Mitsubishi Heavy Industries and Koenig &
Bauer AG, the two other defendants, were not available for comment.
Antidumping Act
The Antidumping Act of 1916, which Goss is using
to sue the press manufacturers, states that it is unlawful for any person who is
importing or selling goods to sell those goods at less than the actual market
value or wholesale price with the intent of destroying or injuring an industry
in the United States, preventing the establishment of an industry in the United
States, or restraining or monopolizing any part of the trade and commerce of
those goods in the United States.
It further states: “Any person injured in his
business or property by reason of any violation of, or combination or conspiracy
to violate, this section, may sue therefor in the district court of the United
States for the district in which the defendant resides or is found or has an
agent, without respect to the amount of the controversy, and shall recover
threefold the damages sustained, and the cost of the suit, including a
reasonable attorney’s fee.”
Goss faces several problems in this approach to
try to recover the damages.
First, only a handful of companies have ever
tried to recover damages under the act since its introduction 85 years ago, and
not a single company was successful.

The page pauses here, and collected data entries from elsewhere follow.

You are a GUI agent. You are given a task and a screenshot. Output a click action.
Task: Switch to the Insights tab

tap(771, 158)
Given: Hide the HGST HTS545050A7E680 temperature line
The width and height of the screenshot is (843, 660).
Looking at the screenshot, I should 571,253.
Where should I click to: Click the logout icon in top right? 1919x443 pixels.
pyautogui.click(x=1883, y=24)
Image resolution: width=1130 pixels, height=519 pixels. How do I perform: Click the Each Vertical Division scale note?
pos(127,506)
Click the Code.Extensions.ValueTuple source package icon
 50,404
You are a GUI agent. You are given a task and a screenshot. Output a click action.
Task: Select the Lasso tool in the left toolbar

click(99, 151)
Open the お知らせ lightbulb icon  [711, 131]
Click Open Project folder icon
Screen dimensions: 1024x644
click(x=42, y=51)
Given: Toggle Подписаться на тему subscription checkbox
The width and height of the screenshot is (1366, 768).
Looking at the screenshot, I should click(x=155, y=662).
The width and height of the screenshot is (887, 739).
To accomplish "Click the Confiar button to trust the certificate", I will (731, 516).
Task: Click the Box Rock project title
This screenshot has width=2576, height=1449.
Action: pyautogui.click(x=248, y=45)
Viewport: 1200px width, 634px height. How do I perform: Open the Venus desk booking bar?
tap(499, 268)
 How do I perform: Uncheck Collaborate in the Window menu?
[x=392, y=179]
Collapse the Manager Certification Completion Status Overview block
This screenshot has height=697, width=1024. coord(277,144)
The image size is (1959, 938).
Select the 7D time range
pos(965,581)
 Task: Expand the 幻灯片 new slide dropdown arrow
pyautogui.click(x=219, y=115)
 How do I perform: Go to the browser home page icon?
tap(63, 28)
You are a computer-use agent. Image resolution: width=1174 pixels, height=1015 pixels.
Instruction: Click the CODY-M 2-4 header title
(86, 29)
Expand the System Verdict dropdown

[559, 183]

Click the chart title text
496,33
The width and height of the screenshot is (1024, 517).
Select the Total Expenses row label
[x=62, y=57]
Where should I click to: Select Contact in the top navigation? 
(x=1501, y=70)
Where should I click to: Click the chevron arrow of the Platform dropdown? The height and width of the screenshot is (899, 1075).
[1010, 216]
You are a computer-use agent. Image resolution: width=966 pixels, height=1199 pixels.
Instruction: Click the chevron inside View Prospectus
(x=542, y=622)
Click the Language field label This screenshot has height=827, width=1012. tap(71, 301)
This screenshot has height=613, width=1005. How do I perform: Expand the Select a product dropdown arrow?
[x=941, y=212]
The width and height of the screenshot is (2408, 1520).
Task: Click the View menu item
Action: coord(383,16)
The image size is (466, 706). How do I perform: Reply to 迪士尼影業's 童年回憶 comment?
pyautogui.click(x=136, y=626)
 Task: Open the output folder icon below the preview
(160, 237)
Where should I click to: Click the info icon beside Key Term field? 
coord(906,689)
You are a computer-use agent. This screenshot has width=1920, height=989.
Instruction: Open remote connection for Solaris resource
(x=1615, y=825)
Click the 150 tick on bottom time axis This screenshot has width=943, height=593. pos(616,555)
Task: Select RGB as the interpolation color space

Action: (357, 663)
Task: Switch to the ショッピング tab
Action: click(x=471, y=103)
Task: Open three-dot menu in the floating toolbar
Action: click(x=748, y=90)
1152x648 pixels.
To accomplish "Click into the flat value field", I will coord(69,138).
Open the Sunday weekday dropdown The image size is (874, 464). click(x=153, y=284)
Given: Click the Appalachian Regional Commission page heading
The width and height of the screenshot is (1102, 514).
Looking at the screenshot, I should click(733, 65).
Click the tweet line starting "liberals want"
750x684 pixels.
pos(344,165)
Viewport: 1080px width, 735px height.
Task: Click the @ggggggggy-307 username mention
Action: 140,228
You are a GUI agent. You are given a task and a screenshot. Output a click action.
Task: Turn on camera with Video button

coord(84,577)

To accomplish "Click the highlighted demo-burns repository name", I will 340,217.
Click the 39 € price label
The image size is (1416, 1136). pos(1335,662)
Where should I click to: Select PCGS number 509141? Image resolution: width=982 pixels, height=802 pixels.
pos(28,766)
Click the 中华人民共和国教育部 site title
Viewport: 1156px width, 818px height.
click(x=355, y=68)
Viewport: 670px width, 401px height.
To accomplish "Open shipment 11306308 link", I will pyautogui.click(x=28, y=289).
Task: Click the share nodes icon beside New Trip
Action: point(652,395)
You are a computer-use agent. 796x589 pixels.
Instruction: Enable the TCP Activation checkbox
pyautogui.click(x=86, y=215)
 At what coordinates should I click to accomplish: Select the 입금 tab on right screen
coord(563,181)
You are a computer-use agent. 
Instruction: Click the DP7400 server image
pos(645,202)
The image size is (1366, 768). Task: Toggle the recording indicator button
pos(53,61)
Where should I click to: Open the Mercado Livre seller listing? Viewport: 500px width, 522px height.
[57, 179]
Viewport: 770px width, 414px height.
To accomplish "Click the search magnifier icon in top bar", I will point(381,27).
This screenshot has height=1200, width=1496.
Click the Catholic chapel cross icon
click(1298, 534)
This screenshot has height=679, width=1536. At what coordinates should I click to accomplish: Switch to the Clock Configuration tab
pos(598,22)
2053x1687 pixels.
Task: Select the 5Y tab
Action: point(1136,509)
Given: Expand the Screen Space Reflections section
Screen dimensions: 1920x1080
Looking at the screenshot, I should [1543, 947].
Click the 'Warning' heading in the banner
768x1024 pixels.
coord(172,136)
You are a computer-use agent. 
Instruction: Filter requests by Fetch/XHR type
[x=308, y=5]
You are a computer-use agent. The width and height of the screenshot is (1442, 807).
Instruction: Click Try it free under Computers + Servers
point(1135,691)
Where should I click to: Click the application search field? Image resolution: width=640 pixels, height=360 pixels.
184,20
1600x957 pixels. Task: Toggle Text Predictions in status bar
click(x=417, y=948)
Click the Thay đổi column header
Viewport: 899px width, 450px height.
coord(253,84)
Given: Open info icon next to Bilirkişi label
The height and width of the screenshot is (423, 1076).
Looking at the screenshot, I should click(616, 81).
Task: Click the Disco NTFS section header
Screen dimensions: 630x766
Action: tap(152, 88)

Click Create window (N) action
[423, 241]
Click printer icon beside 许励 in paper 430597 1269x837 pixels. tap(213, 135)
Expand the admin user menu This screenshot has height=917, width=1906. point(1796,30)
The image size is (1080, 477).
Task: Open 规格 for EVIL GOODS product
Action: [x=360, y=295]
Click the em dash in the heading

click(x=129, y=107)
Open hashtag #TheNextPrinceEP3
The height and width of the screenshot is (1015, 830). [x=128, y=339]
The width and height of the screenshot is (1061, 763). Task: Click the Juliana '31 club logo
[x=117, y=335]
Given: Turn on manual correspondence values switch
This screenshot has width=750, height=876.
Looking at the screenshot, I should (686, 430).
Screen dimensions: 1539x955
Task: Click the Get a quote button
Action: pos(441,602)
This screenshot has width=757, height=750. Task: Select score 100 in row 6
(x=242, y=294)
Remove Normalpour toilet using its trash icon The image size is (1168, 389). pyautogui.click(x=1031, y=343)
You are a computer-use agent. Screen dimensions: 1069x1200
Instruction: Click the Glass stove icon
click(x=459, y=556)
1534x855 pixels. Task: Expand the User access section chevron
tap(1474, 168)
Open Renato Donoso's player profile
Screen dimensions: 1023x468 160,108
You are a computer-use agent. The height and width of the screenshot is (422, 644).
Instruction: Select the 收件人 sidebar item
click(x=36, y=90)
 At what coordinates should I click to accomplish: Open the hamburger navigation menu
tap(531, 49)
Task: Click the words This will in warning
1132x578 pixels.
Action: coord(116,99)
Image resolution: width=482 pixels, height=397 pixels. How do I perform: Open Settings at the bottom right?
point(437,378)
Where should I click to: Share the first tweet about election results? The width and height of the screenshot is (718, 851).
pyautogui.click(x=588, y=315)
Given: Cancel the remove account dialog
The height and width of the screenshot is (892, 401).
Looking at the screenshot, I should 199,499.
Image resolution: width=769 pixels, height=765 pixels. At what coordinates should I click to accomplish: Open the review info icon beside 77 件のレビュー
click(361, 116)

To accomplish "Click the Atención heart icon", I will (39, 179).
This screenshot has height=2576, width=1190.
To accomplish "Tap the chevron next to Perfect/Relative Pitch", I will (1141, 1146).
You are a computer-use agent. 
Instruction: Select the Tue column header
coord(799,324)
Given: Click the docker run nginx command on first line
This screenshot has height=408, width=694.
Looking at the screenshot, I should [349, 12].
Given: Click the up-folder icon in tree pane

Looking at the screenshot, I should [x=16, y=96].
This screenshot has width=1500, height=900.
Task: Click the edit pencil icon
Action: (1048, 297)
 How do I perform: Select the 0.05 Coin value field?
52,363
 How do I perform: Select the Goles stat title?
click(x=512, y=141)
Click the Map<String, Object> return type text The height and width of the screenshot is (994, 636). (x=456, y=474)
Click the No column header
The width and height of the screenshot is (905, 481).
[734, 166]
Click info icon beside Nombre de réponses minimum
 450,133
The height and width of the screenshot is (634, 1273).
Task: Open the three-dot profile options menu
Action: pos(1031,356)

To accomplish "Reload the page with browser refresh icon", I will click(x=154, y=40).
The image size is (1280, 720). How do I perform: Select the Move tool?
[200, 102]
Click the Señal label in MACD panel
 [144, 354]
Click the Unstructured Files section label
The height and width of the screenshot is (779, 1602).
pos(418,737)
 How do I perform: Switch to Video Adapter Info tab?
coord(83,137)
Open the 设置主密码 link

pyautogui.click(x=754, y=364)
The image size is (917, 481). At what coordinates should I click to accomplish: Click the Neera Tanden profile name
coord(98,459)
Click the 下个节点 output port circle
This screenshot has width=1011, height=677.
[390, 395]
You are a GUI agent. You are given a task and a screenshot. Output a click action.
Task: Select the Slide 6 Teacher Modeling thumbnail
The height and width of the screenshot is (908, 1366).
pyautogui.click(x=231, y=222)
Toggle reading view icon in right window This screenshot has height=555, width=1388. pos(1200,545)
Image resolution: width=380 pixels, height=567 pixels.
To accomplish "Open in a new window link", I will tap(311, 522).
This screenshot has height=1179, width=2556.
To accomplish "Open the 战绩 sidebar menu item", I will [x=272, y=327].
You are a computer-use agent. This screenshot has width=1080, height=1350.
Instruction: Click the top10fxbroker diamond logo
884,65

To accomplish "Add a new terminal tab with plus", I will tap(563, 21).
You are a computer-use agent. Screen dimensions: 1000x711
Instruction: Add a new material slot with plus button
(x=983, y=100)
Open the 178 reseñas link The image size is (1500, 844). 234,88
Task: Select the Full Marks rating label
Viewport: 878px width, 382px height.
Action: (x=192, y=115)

Winning a lawsuit will be difficult for
Goss because it will need to prove to the court that KBA, MAN Roland, Mitsubishi
and TKS all dumped presses with the intent of injuring or destroying Goss.
“Under the 1916 Act, the court must find very
specific intent to injure before the defendant is ruled guilty,” said Yoshi
Saito, TKS’s lawyer.
Goss also faces an uphill battle, according to
Saito, if it tries to use the prices of goods as evidence, since the Commerce
Department has a different approach toward pricing than the District Court’s
approach, which is more favorable to the defendants. Approval from the Commerce
Department helps prove that the defendants will not be found to have dumped
presses in the court either, according to Saito.
“When we talk about costs, we generally talk
about variable costs and fixed costs, which together make up the cost of
production. In Commerce Department policy, when you talk about dumping, you talk
about price below the full cost of production,” Saito said. “Under the 1916
Act, the price has to be so low that it doesn’t even cover the variable cost,
which is only a portion of the cost of production.”
Saito said Goss will have to prove that what they
found is entirely different from what the Commerce Department found. He added:
“Frankly, I don’t know how they’re going to do it … It’s a Herculean
task, almost impossible.”
Goss may face another roadblock that could kill
the lawsuit altogether.
The Antidumping Act of 1916 is in conflict with
rules established by the World Trade Organization. As a member of the WTO, the
United States must comply with the rules.
The WTO has urged the United States to repeal the
law altogether, or at least bring it in compliance with WTO regulations, and has
given the U.S. Congress until July 26 to accomplish the task. The WTO originally
gave the Unites States until March 26 to solve the conflict, but granted a
four-month extension after U.S. representatives to the WTO protested that the
2000 elections and the shift of the government made the original six-month
compliance period unreasonable.
If the antidumping act is completely removed
without a grandfather clause to protect the suit, Goss could see it thrown out.
Saito said TKS is taking the approach that the suit will make its way through
the courts, and is very serious about the litigation.
“We’re very faithfully following the
instructions of the court, and are doing everything we are expected to do under
the federal rules,” he stated. “I don’t think anyone is in a position to
predict the final outcome of the case.”
Goss refused to comment on statements by MAN
Roland and TKS, as well as any aspect of the lawsuit.